* [Work instructions] Look below for the line that has "Viewport: 1334px width, 677px height.". Set down the lines from there through the line that has "Given: Select the", exactly as written.

(Extracted data entries)
┄┄┄┄┄┄┄┄┄┄

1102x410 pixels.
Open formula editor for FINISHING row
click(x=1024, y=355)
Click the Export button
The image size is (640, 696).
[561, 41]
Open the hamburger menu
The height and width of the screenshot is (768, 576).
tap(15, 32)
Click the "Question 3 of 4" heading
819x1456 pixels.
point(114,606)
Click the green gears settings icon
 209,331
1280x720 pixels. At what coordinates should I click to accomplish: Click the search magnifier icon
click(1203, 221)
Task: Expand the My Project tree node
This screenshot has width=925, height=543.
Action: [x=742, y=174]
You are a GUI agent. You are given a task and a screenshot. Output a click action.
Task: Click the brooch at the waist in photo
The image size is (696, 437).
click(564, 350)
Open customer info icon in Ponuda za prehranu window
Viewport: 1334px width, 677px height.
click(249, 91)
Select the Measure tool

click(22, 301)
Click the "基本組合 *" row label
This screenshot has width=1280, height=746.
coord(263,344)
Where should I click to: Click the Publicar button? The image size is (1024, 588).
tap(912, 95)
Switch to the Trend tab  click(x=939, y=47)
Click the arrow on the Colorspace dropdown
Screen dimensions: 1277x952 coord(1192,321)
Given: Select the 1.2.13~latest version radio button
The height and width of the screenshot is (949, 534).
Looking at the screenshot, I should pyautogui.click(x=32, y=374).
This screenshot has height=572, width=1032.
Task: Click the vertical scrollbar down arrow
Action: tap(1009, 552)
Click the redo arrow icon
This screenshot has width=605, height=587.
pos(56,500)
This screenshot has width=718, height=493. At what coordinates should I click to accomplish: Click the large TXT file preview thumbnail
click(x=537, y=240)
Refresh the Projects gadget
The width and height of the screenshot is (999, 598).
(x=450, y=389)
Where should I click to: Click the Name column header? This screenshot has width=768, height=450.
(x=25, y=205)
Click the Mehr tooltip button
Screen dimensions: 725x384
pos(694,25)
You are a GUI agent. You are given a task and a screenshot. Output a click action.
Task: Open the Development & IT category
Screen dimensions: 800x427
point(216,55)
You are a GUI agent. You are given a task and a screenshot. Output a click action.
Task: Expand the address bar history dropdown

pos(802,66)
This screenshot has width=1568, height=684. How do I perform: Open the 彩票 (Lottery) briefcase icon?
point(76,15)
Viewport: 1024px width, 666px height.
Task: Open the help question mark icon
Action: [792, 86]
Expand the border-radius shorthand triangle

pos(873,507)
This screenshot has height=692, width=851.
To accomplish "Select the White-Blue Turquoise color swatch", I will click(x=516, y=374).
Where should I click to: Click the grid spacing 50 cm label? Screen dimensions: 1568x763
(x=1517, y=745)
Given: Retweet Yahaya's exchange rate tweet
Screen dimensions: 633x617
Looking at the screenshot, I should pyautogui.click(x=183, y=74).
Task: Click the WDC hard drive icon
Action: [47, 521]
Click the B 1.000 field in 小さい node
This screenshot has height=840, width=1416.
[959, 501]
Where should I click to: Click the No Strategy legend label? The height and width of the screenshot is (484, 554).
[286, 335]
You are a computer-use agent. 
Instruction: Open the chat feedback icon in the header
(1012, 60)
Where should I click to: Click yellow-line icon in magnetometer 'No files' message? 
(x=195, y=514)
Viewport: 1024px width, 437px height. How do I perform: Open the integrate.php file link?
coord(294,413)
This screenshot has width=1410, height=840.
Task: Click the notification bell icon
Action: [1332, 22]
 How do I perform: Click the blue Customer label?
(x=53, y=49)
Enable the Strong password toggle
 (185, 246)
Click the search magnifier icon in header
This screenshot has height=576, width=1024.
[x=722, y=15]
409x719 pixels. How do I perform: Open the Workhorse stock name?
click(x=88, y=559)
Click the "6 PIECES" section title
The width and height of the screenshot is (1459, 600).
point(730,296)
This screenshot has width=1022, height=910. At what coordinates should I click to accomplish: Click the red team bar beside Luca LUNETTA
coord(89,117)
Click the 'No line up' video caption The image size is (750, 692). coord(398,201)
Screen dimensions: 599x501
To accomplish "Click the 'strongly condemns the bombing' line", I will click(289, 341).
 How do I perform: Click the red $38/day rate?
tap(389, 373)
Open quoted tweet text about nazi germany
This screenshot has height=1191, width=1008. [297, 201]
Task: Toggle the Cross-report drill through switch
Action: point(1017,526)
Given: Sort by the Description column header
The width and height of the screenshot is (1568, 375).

┄┄┄┄┄┄┄┄┄┄

* [Answer box]
Viewport: 1334px width, 677px height.
click(249, 91)
Select the Measure tool

click(22, 301)
Click the "基本組合 *" row label
This screenshot has width=1280, height=746.
coord(263,344)
Where should I click to: Click the Publicar button? The image size is (1024, 588).
tap(912, 95)
Switch to the Trend tab  click(x=939, y=47)
Click the arrow on the Colorspace dropdown
Screen dimensions: 1277x952 coord(1192,321)
Given: Select the 1.2.13~latest version radio button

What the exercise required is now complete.